Elasticsearch 6.0 bulk write is slower in a cluster but fast in single node setup

We have a 5 nodes production setup (1 coordinator, 1 master, 3 data nodes). We have setup a Kafka sink to dump messages to an ES index in this cluster. The URL for the sink is pointed to the Coordinator node. Below is machine configuration of this cluster,

Coordinator (2 cores, 7 GB ram)
Master (2 cores, 7 GB ram)
1 Data node (8 cores, 32 GB ram)
2 Data nodes (2 cores, 7 GB ram)

Similarly, another sink is setup to dump messages to ES index to single node Elasticsearch (Staging setup). This single node is of 8 cores 28 GB ram.

We noticed a wired behavior that the dump to production cluster is lagging 8 hrs behind that of the staging node.

Below is the mapping for the index. We use routing key while building the bulk insert data.

{
	"settings": {
		"index": {
			"number_of_shards": 260,
			"number_of_replicas": 1,
			"sort.field": ["csf", "ds", "tag", "ts"],
			"sort.order": ["asc", "asc", "asc", "asc"]
		}
	},
	"mappings": {
		"data_type": {
			"properties": {
				"csf": {
					"type": "keyword"
				},
				"ds": {
					"type": "keyword"
				},
				"tag": {
					"type": "keyword"
				},
				"ts": {
					"type": "date",
					"format": "yyMMddHHmmssSSSSSS"
				},
				"value": {
					"type": "double"
				}
			}
		}
	}
}

Can somebody help us in figuring out why the bulk inserts in cluster is slow while that of single node is fast?

Elasticsearch assumes all data nodes to be equal, so the fact that you have one large and 2 small will mean that the the smaller ones will work much harder than the larger one and limit performance.

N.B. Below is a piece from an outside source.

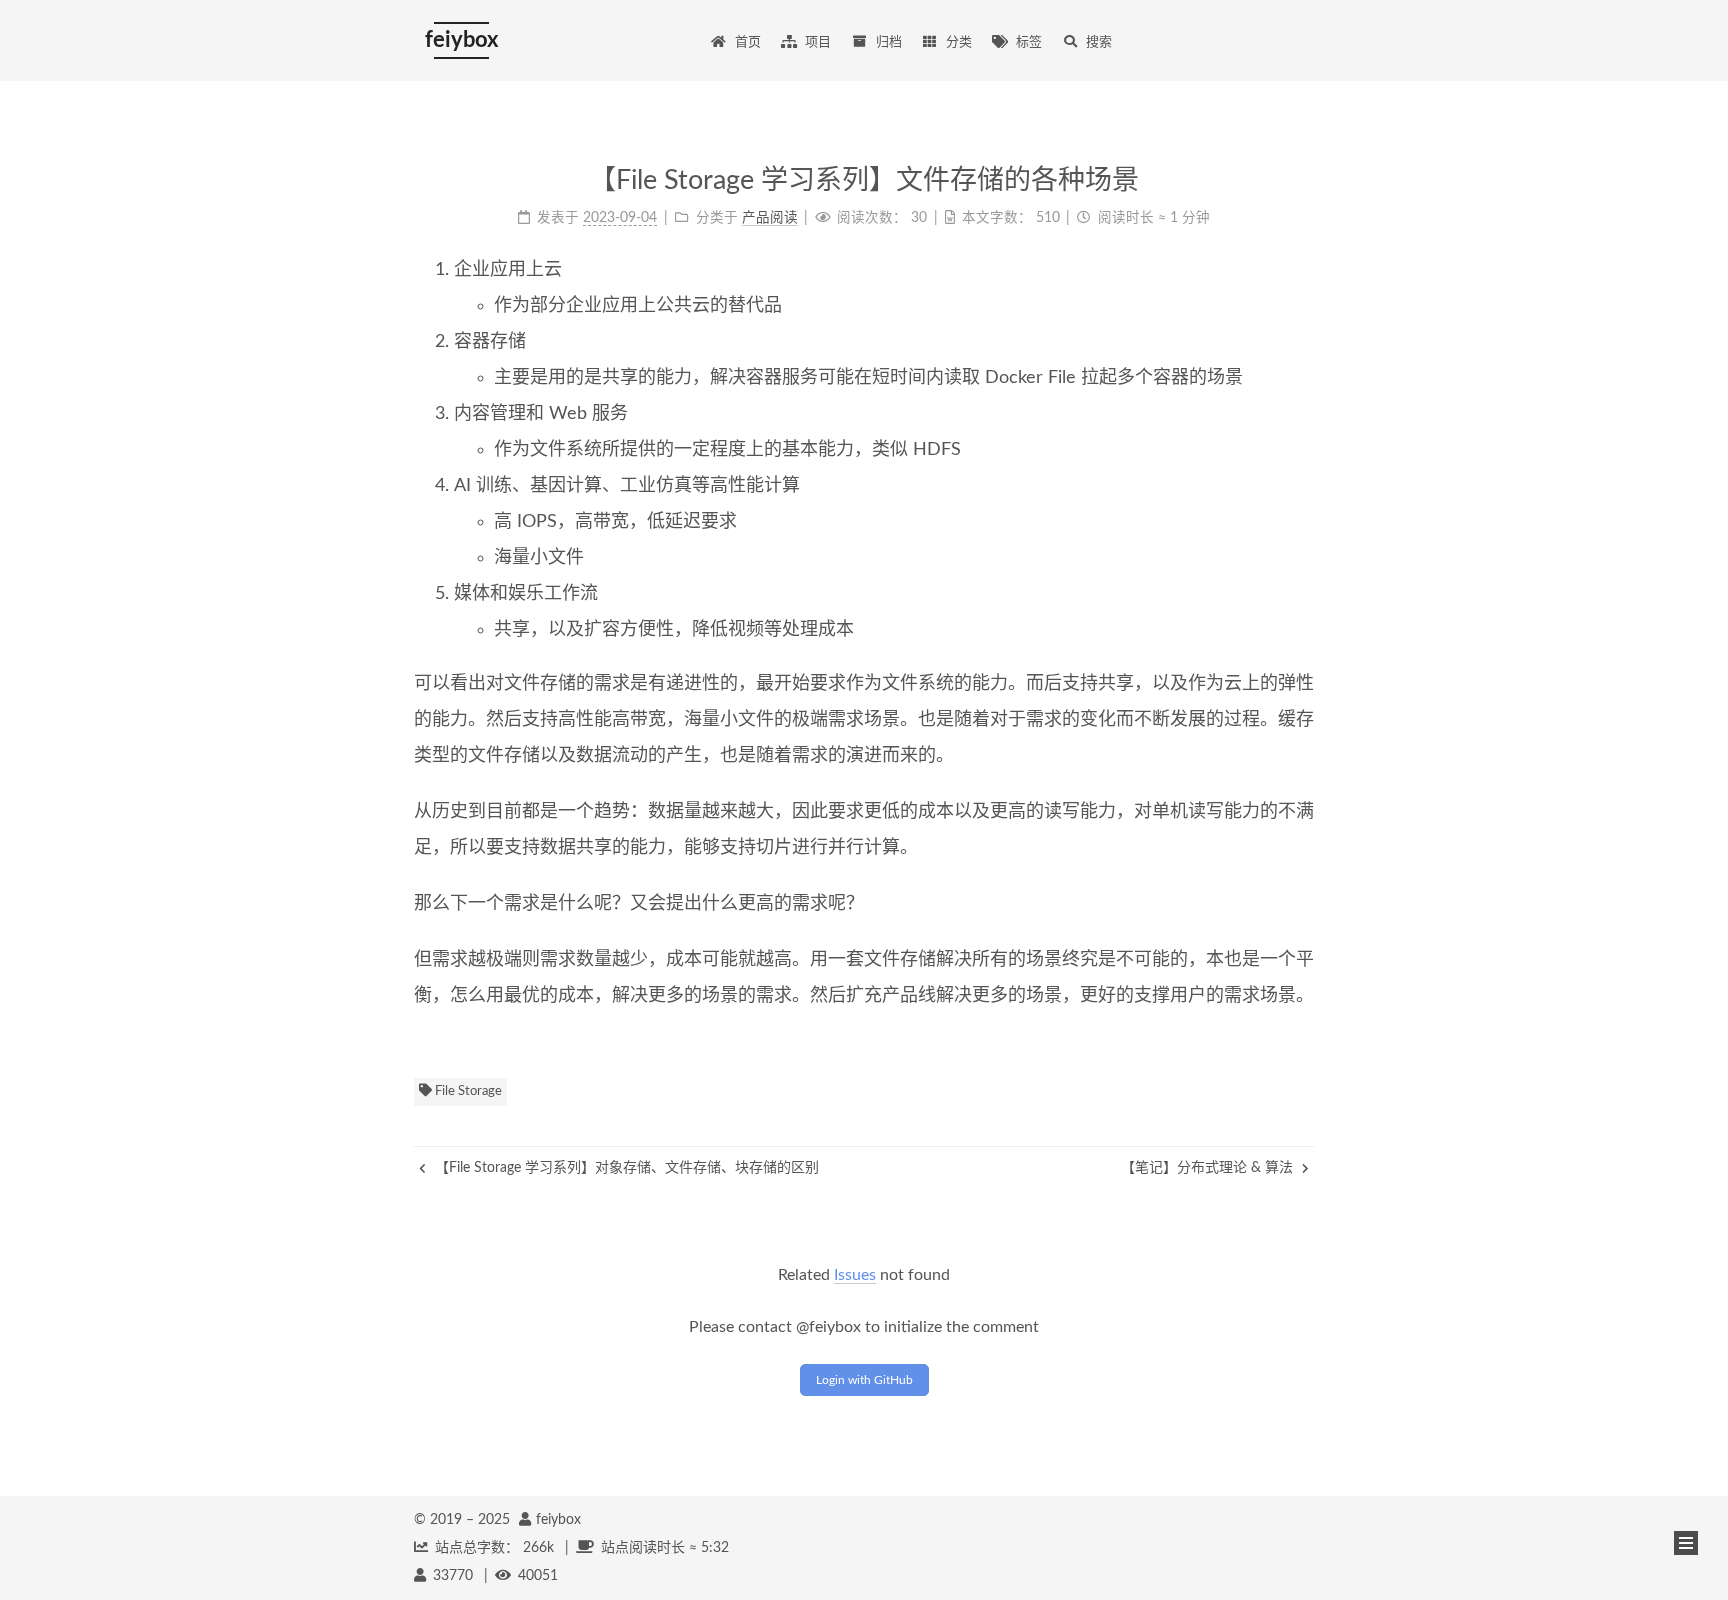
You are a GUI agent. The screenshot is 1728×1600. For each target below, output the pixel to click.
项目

The main point of having a cluster is usually to avoid single points of failure in order to increase stability, availability and resiliency. A production setup with a single dedicated master node is therefore not recommended. Just because you can have specialised node types does not mean that you should. I would recommend that you instead setup a basic 3 node cluster where all nodes are on the same type of hardware and are all master eligible and hold data. Make sure that you set minimum_master_nodes to 2 to avoid split brain scenarios.

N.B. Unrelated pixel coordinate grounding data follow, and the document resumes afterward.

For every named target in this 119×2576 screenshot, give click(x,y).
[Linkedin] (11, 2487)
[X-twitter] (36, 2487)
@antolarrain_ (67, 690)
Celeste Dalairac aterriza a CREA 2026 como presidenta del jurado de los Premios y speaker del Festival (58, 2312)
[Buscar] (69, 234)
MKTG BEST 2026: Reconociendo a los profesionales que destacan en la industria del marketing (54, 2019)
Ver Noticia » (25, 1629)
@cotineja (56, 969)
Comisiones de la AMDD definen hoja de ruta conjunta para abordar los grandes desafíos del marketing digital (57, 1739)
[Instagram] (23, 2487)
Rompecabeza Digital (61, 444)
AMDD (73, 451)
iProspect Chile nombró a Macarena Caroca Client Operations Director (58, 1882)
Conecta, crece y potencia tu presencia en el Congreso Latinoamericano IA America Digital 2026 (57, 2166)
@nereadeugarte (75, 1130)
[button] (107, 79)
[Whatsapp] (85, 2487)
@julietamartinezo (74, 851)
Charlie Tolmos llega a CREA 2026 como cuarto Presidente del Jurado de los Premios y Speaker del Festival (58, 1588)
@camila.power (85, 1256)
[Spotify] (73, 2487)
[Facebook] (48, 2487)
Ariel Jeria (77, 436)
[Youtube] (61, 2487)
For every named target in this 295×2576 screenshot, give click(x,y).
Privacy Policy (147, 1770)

How have you arrived at this value? That is a lot of shards to index into, which may lead to bad indexing performance and possibly also bulk rejections.

If you are not updating your data, you may want to consider instead using time-based indices, as this generally is more efficient. You may also want to read this blog post on shards and sharding practices.

1 Like

Thanks @Christian_Dahlqvist for the reply. We shall definitely set up 3 basic nodes as you suggested and see if that solves this problem.

About the shards, we have large number of data streaming into the system each minute. The data could be classified by type which we know before creating an index (There are 260 possible types of data). So we decided to create index with these many shards & provide routing so data of each type will be stored in single shard.

If this approach is to cause problem, we shall setup time-based indices like you had suggested.

It does not sound to me like that is an appropriate use of routing, especially if it leads to that many shards concurrently being written to. Routing does not mean that each routing key gets it's own shard, just that all data related to a specific routing key resides in a single shard within the index.

We have setup 3 basic nodes setup & used default 5 primary & 1 replica shards as you had suggested. This solved the problem & inserts are faster now. Thanks @Christian_Dahlqvist for helping out.

This topic was automatically closed 28 days after the last reply. New replies are no longer allowed.